AIM OF THE TASK: With pictures left out, set down every record word for word.

DATA SECTION:
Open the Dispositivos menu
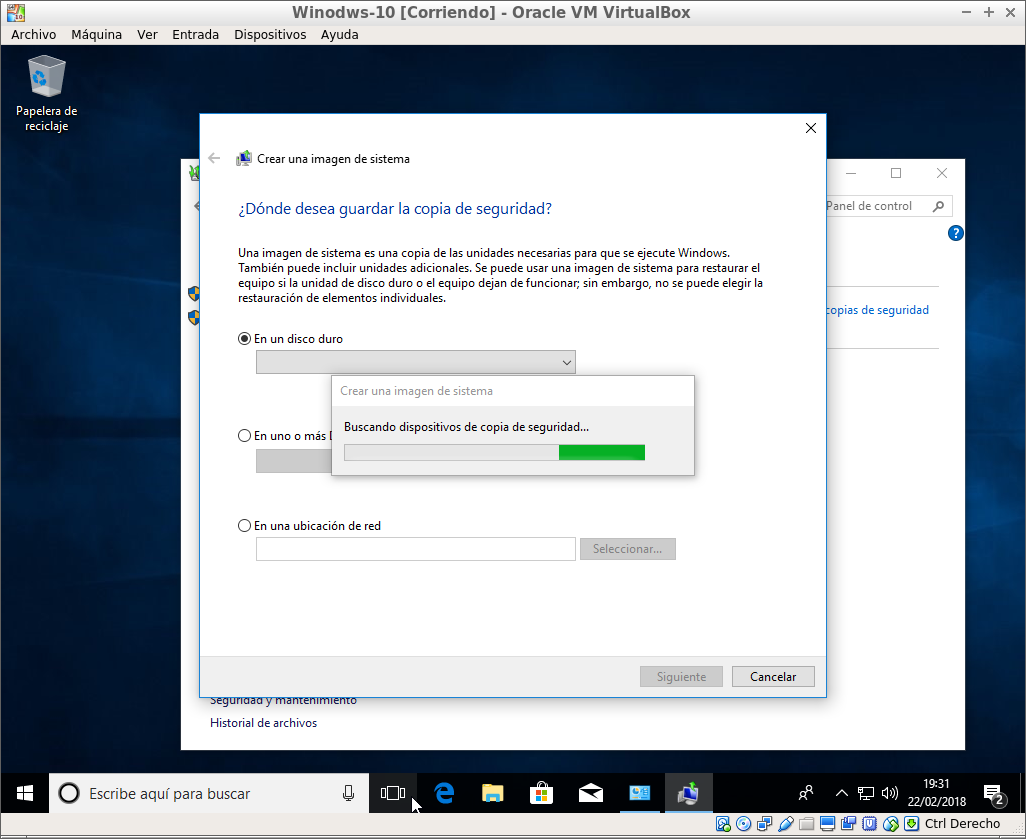Image resolution: width=1026 pixels, height=839 pixels. click(270, 34)
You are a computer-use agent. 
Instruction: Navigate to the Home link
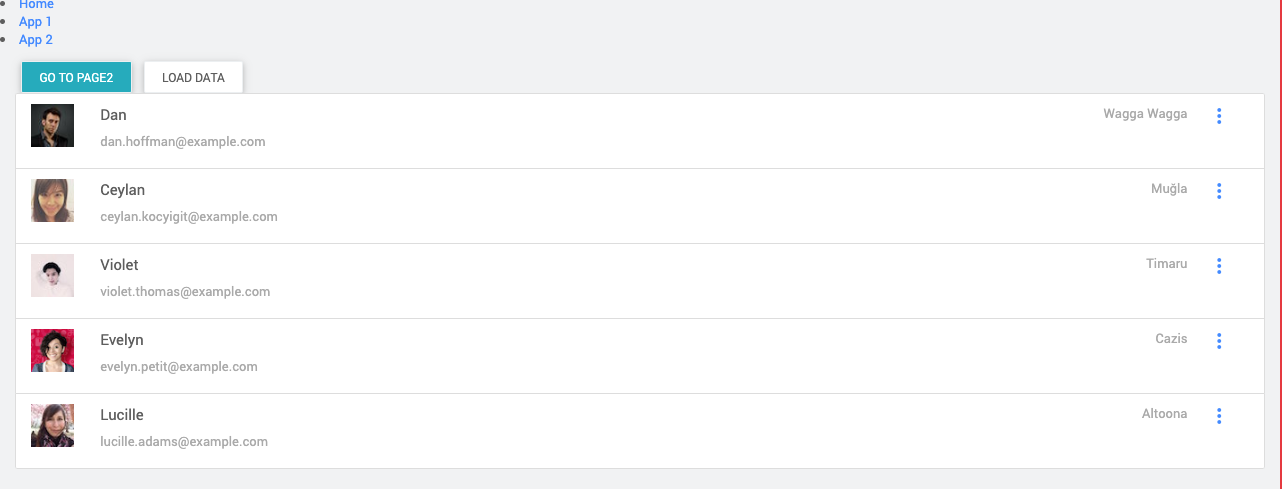(x=36, y=5)
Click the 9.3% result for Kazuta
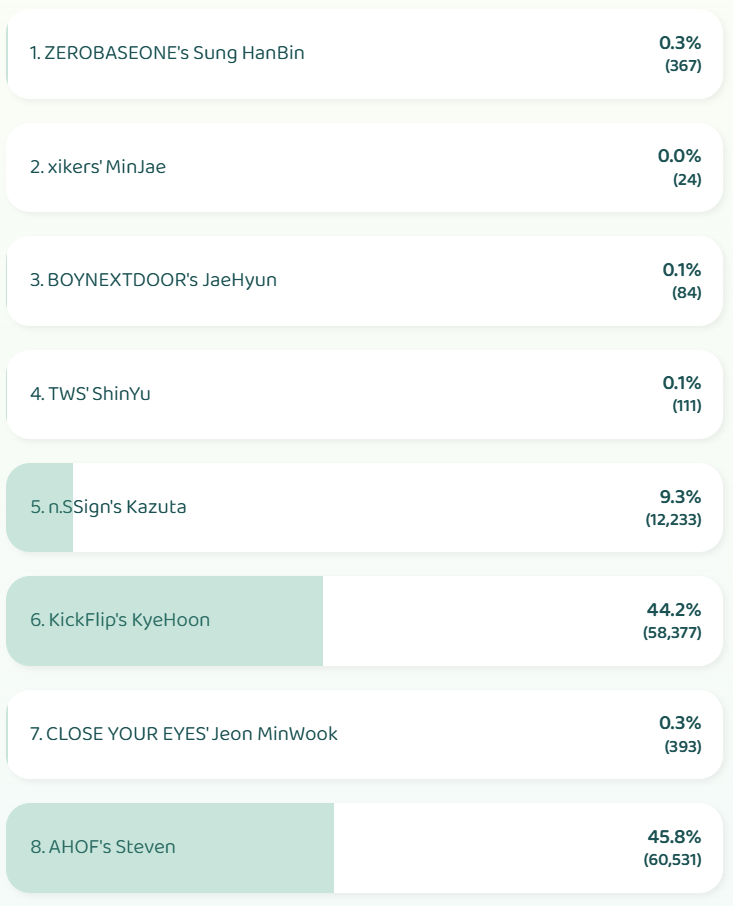The image size is (733, 906). 680,496
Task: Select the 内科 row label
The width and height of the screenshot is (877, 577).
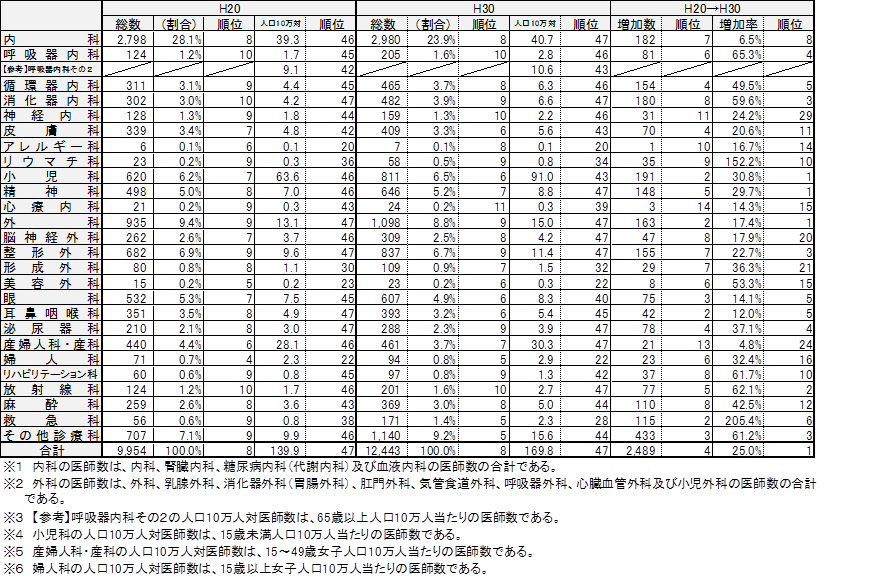Action: point(51,39)
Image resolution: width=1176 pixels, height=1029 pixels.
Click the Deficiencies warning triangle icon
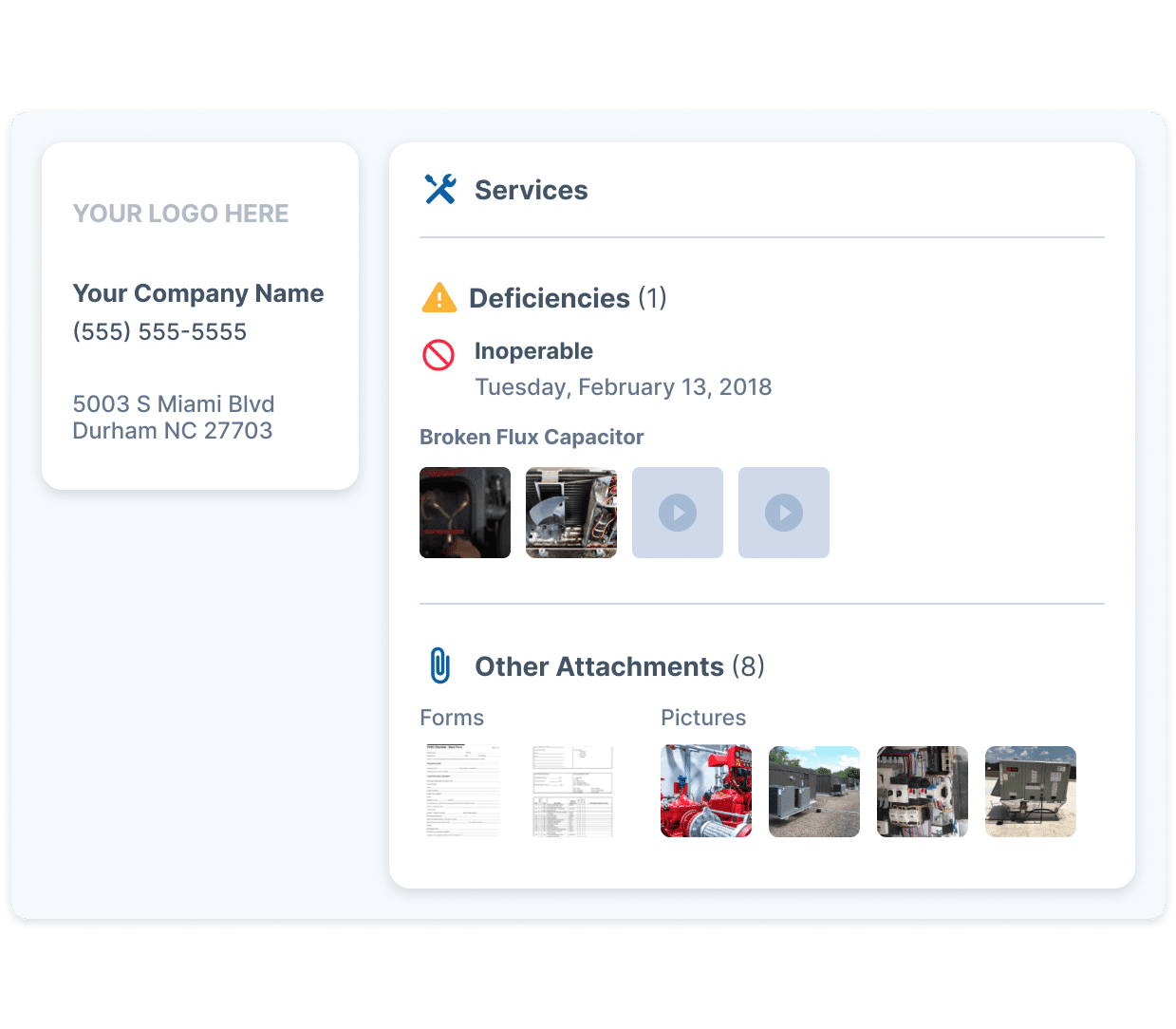coord(439,297)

TASK RESULT:
Open the Dispositivos menu
Image resolution: width=1026 pixels, height=839 pixels. click(270, 34)
You are a computer-use agent. 
Instruction: Navigate to the Home link
(x=36, y=5)
Click the 9.3% result for Kazuta
The image size is (733, 906). 680,496
Task: Select the 内科 row label
The width and height of the screenshot is (877, 577).
Action: point(51,39)
Image resolution: width=1176 pixels, height=1029 pixels.
Click the Deficiencies warning triangle icon
coord(439,297)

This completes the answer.